# Fender Supersonic



## Jeff Flowerday (Jan 23, 2006)

Anyone taken one of these for a test drive yet? 

If so how was gain channel on it? Any similarities to the Prosonic?

http://www.fender.com/products/supersonic/


----------



## gproud (Mar 2, 2006)

I tried one the other day, and I gotta say, I was very impressed with it. The Gain channel was very good. The best Fender has ever done. Definitely a gig worthy amp. I played it through a Traynor Blue 2x12 w/ V-30's because the Fender Cabs are on back order, and it sounded great through it. I like the footswitchable Vibrolux/Bassman on the clean channel as well. Which also sounded great. I recommend giving it a whirl, I think people are going to be pleasantly surprised.


----------



## Yerffej (Feb 7, 2006)

I played the 212 combo. very very nice. it is comparable to the custom shop fenders. all handwired point to point and the gain channel was a welcome change from other fenders. definately worth a try


----------



## Jeff Flowerday (Jan 23, 2006)

Yerffej said:


> I played the 212 combo. very very nice. it is comparable to the custom shop fenders. all handwired point to point and the gain channel was a welcome change from other fenders. definately worth a try


It's not point to point from my understanding. If it was it would cost a heck of alot more.


----------



## bickertfan (Feb 23, 2006)

I tried the 1 12 combo and was not overly impressed. The vibrolux setting I found very thin, the bassman setting was decent. The gain channel I tried very quickly (I was mainly interested in the clean channel) and was impressed with. For me I expect excellent cleans and reverb from Fender and I just was'nt hearing it that day - not bad mind you but on first blush something like a peavey classic 30 seemd to do a better clean at 1/2 the price.


----------



## david henman (Feb 3, 2006)

bickertfan said:


> I tried the 1 12 combo and was not overly impressed. The vibrolux setting I found very thin, the bassman setting was decent. The gain channel I tried very quickly (I was mainly interested in the clean channel) and was impressed with. For me I expect excellent cleans and reverb from Fender and I just was'nt hearing it that day - not bad mind you but on first blush something like a peavey classic 30 seemd to do a better clean at 1/2 the price.
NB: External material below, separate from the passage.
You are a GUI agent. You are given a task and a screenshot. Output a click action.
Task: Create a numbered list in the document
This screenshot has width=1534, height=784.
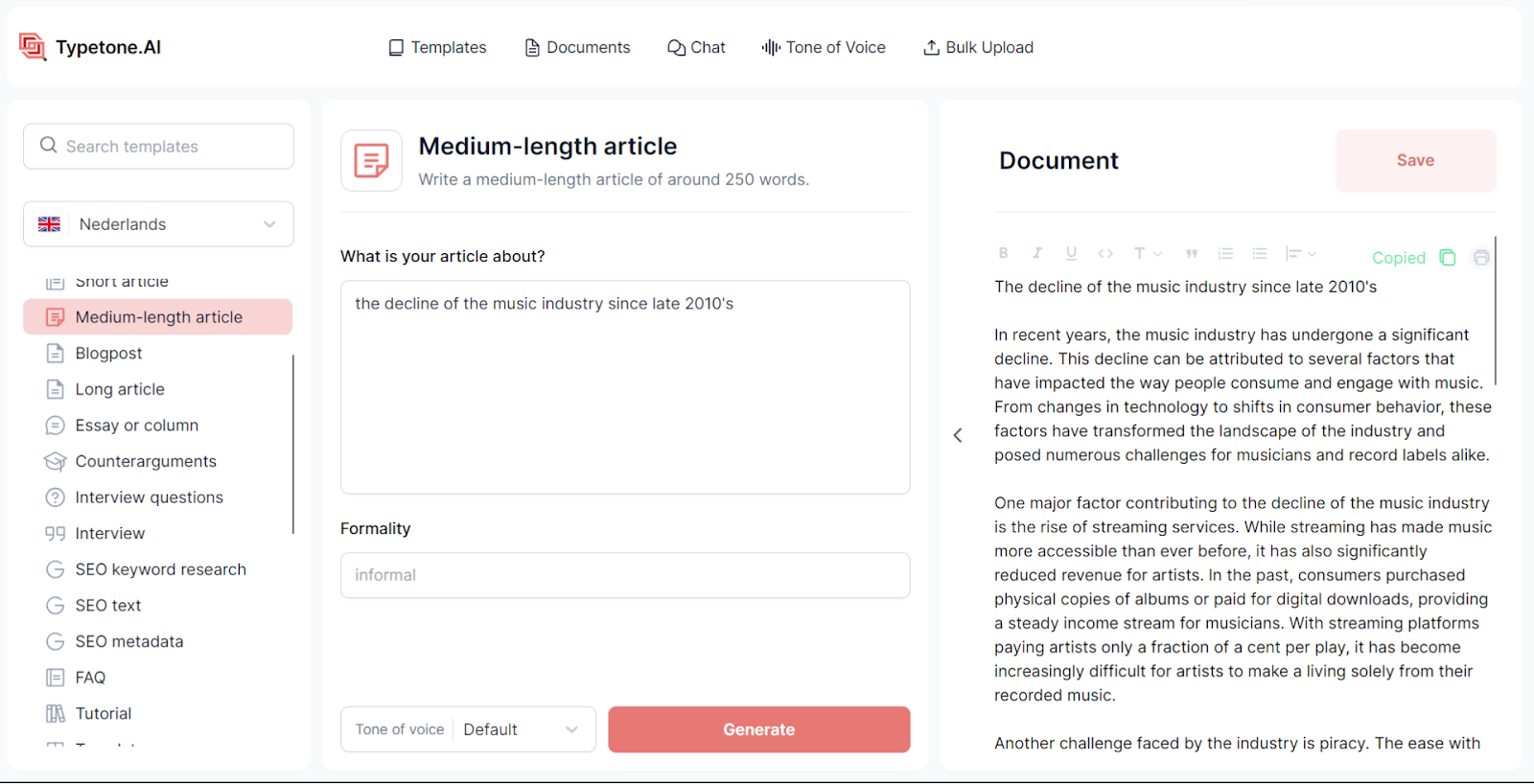(1224, 253)
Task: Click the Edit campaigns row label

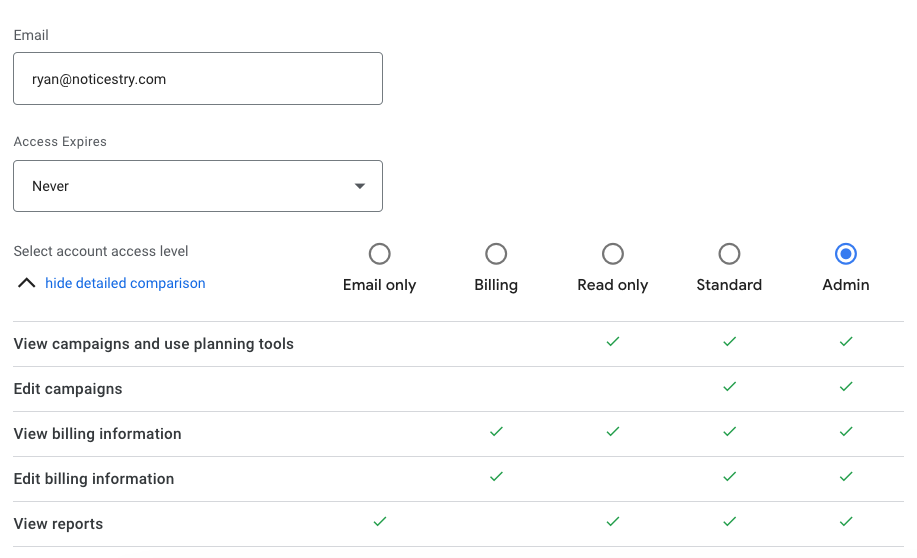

...the initial "word on the street" is that the supersonic is very "gimicky", another amp that tries too hard to do everything but in fact does nothing well. i plugged into one recently, and was completely underwhelmed, especially when i plugged into the much cheaper classic 30 sitting next to it.


----------



## Jeff Flowerday (Jan 23, 2006)

david henman said:


> ...the initial "word on the street" is that the prosonic is very "gimicky", another amp that tries too hard to do everything but in fact does nothing well. i plugged into one recently, and was completely underwhelmed, especially when i plugged into the much cheaper classic 30 sitting next to it.


You mean supersonic don't you? The prosonic does gain and clean only no Vibrolux and Bassman switches, etc etc. The prosonic is pretty decent with a couple quick mods.


----------



## gproud (Mar 2, 2006)

Jeff Flowerday said:


> You mean supersonic don't you? The prosonic does gain and clean only no Vibrolux and Bassman switches, etc etc. The prosonic is pretty decent with a couple quick mods.


From what I've heard, because I haven't tried one, is that the Prosonic isn't that great. But like I said in my previous post, I was very impressed with the Supersonic.


----------



## david henman (Feb 3, 2006)

Jeff Flowerday said:


> You mean supersonic don't you? The prosonic does gain and clean only no Vibrolux and Bassman switches, etc etc. The prosonic is pretty decent with a couple quick mods.


...oops!


----------



## Yerffej (Feb 7, 2006)

Jeff Flowerday said:


> It's not point to point from my understanding. If it was it would cost a heck of alot more.


then my co-workers have been misinforming. sorry about that


----------